The two values of a binary digit can also be interpreted as logical values (true/false, yes/no), algebraic signs (+/−), activation states (on/off), or any other two-valued attribute. The correspondence between these values and the physical states of the underlying storage or device is a matter of convention, and different assignments may be used even within the same device or program. The length of a binary number may be referred to as its bit-length.
In information theory, one bit is typically defined as the information entropy of a binary random variable that is 0 or 1 with equal probability, or the information that is gained when the value of such a variable becomes known.
Confusion often arises because the words bit and binary digit are used interchangeably. But, within Shannon's information theory, a bit and a binary digit are fundamentally different types of entities. A binary digit is a number that can adopt one of two possible values (0 or 1), whereas a bit is the maximum amount of information that can be conveyed by a binary digit (when averaged over both of its states). By analogy, just as a pint-sized bottle can contain between zero and one pint, so a binary digit can convey between zero and one bit of information. A less confusing terminology is to refer to bits as shannons (see below).
The symbol for binary digit is either simply bit (recommended by the IEC 80000-13:2008 standard) or lowercase b (recommended by the IEEE 1541-2002 and IEEE Std 260.1-2004 standards). A group of eight binary digits is commonly called one byte, but historically the size of the byte is not strictly defined.
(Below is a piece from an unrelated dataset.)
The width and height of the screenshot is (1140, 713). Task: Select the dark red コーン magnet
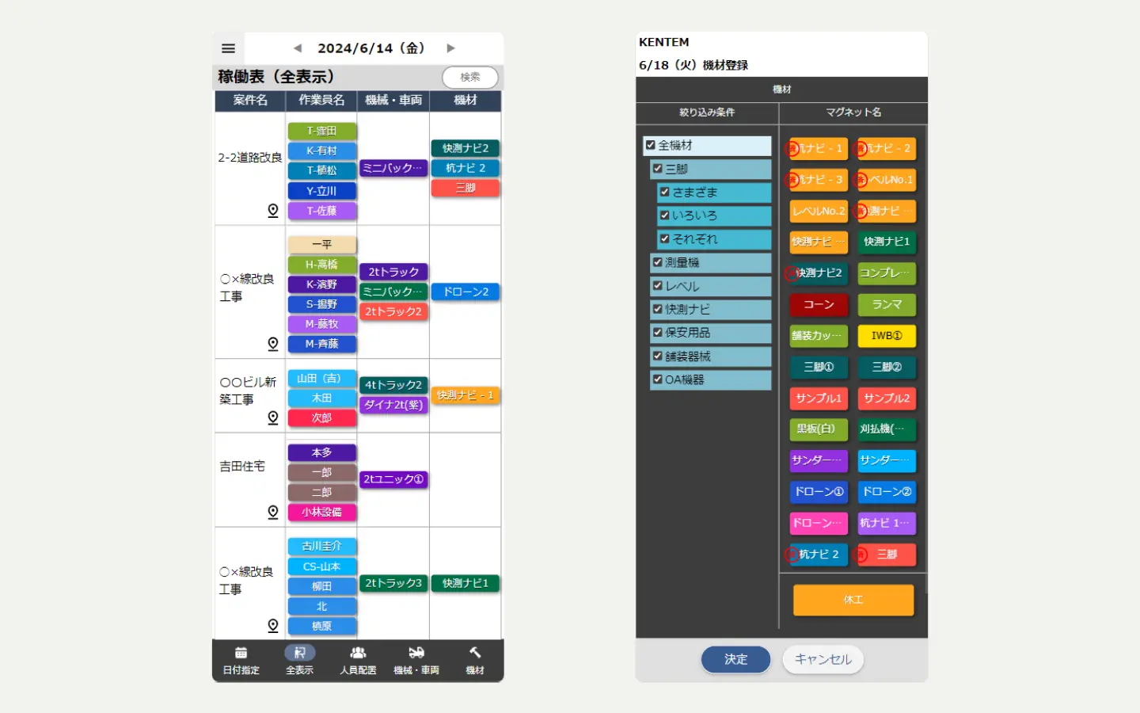pos(819,305)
As a unit of information in information theory, the bit has alternatively been called a shannon, named after Claude Shannon, the founder of information theory. This usage distinguishes the quantity of information from the form of the state variables used to represent it. When the logical values are not equally probable or when a signal is not conveyed perfectly through a communication system, a binary digit in the representation of the information will convey less than one bit of information. However, the shannon unit terminology is uncommon in practice.